Think about it: we live in a self-driven culture. Look out for number one; do what makes you feel good; if it feels right to you, do it; have it your way, and on and on. We’re a selfish people, and everything in our society is catered to appeal to our innate selfish desires.
The thing is, it’s not as though this self-first philosophy is really working. It’s certainly not working for me. I’m not overweight because I put myself last. I’m overweight because I want good food, I want it now, and I think I deserve that extra piece of pie or that milk shake at two in the morning. The problem is that we are far too concerned with ourselves and not nearly concerned enough with others, and, more importantly, with God. Look at Mother Theresa–she did not make an impact because of her relentless pursuit of her own selfish desires; she made an impact because the last thing she thought about was what she wanted. She gave everything to others in service to God, and that is what people remember her for. How many times do you hear people remark of someone who is dead, “Well, he put himself first, and that’s what made him the great man he was”? Never. No one says that because we all know that in the end selfishness is nothing to admire, nothing to aspire to.And in reality it’s not anything we have to aspire to, since we all are born inherently selfish.The thing society should be shouting is, “Forget yourself, if even for just a minute!Put God first, others second, and yourself last!”Imagine the change that would bring.Indeed, imagine the change that would bring if I would practice that myself!
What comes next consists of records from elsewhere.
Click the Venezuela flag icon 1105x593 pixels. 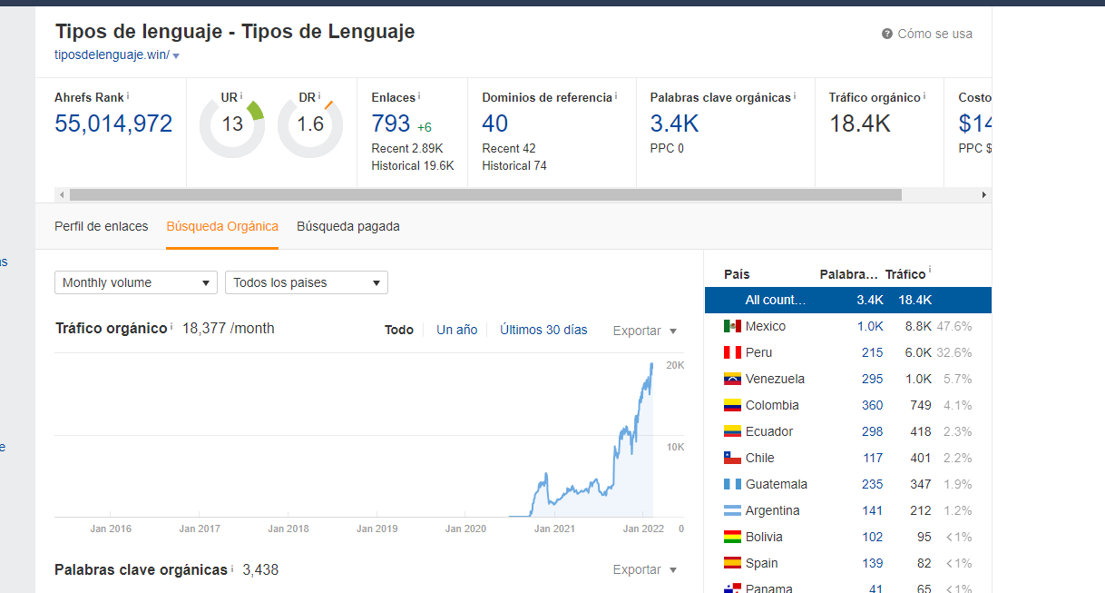732,379
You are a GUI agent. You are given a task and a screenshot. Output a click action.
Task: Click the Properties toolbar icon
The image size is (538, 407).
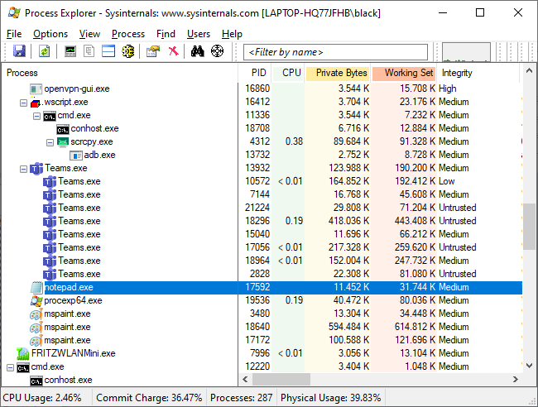pyautogui.click(x=152, y=51)
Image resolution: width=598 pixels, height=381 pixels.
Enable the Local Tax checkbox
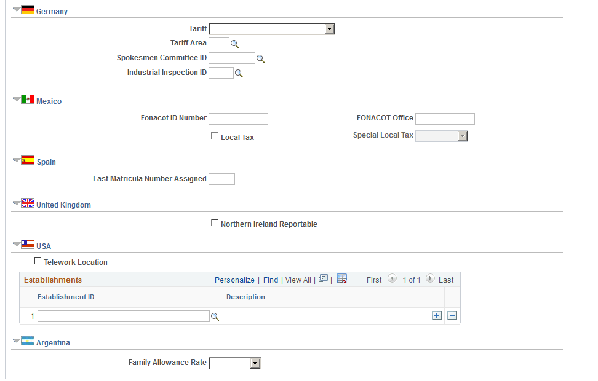pos(215,136)
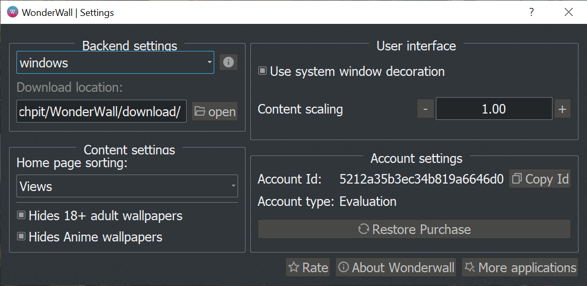
Task: Open Home page sorting Views dropdown
Action: pyautogui.click(x=127, y=186)
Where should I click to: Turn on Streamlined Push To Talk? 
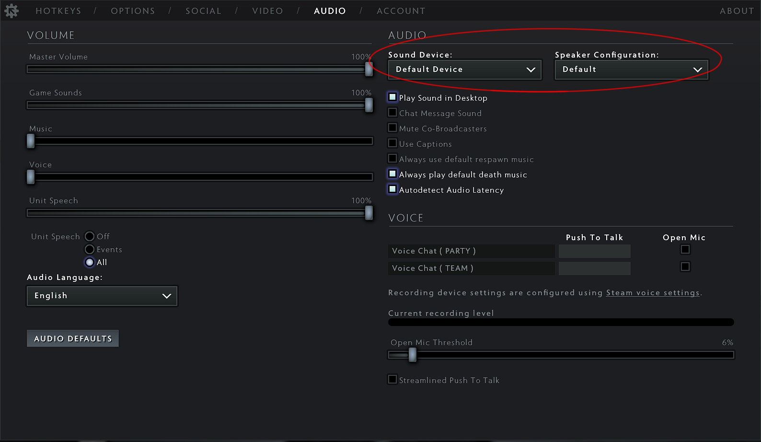point(392,380)
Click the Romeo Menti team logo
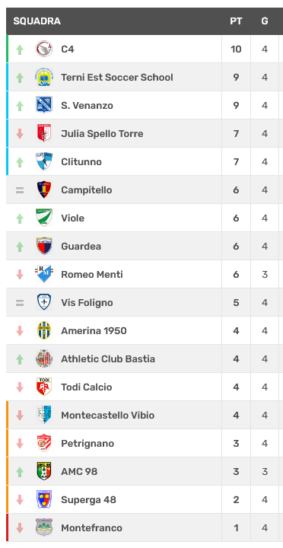 point(44,274)
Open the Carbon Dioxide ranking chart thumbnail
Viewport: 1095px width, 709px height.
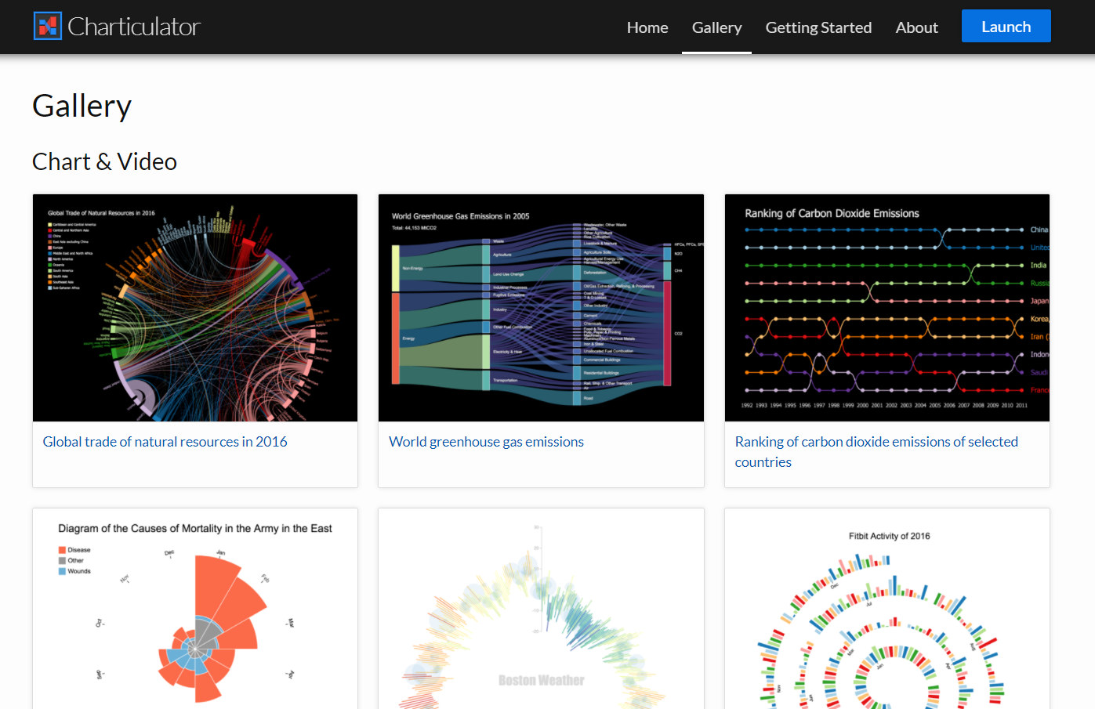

I remember an experience I had in Nairobi, on the last day of our trip. Before heading to the airport, we went to Kibera, which is the third-largest slum in the world and the largest in Africa. To see the degree of poverty there, the filth, the lack of adequate plumbing or even toilets, was one of the most sobering experiences of my life. The missionary who accompanied us led us to a “school” located in a central part of the slum, and while we were walking there, I saw eyes peering out from every angle: dark, soulful eyes full of hunger and curiosity, some older and surrounded by wrinkles, others youthful and wide. Some of the children we passed called out to us, “Hello! Hello! Jambo!” and followed us as if we were celebrities. Once we arrived at the school, which was a room about the size of my bedroom and had little in the way of furniture or supplies, students began flocking from every direction. Before we knew it, a little choir of sorts had assembled in the middle of the “playground,” and we were treated to renditions of “This is the Day” and “Lord, I Lift Your Name on High,” which they had been taught by some church group and which they sang in the most joyful, precious little accents.
After that, we started passing out what candy we had left from the week, and you would have thought we were handing out gold coins, the kids were so excited. And instead of grabbing as many pieces as possible, each child would take a piece and then give one to his or her sibling or best friend. There was no grumbling or whines of, “But I wanted the cherry flavor!” or “His piece is bigger than mine.” Just brilliant smiles and lots of laughter. It wasn’t long before we ran out of candy, and we were a bit apprehensive of how they would react to this, but that is when the most amazing thing happened. After showing them our empty candy bags, the children began sharing their candy. This boy, who was no more than four, unwrapped a sucker, took a few licks, and then passed it to a friend. Another had a piece of gum, tore off a tiny bit, and then it was passed from hand to hand until about ten children were sharing a piece of gum most of us would consider not even worth halving. I was stunned. Here, in a world where clean clothing was hard to come by, these children were sharing what little they had with each other. There was no hoarding, no shoving or fighting, but only love. I had to turn away to keep the kids from seeing the tears welling up in my eyes. These kids had a greater understanding of selfless love than I had. They knew more of Calvary love than I could pretend to know. That day in Kibera, a four-year-old was my teacher, and I the humble student. That day in Kibera, I wanted to give all that I had because true poverty is not just a physical state, but a spiritual one. That day in Kibera, I looked in the faces of children and saw all that I wanted to be–selfless, pure, and simple. “Blessed are the pure in heart, for they will see God.” ~Matthew 5:8
I don’t say this to somehow romanticize poverty or dismiss it. The starvation of those children, and millions more like them, is real and urgent and requires our attention. And yet I can’t shake the thought that the most selfless–and yes, even the most joyful–people I have come into contact during my brief time on earth have been those with little in the way of earthly wealth. So many of us are wealthy in our pocketbooks but destitute in our souls, and that hurts the heart of God just as much as hunger.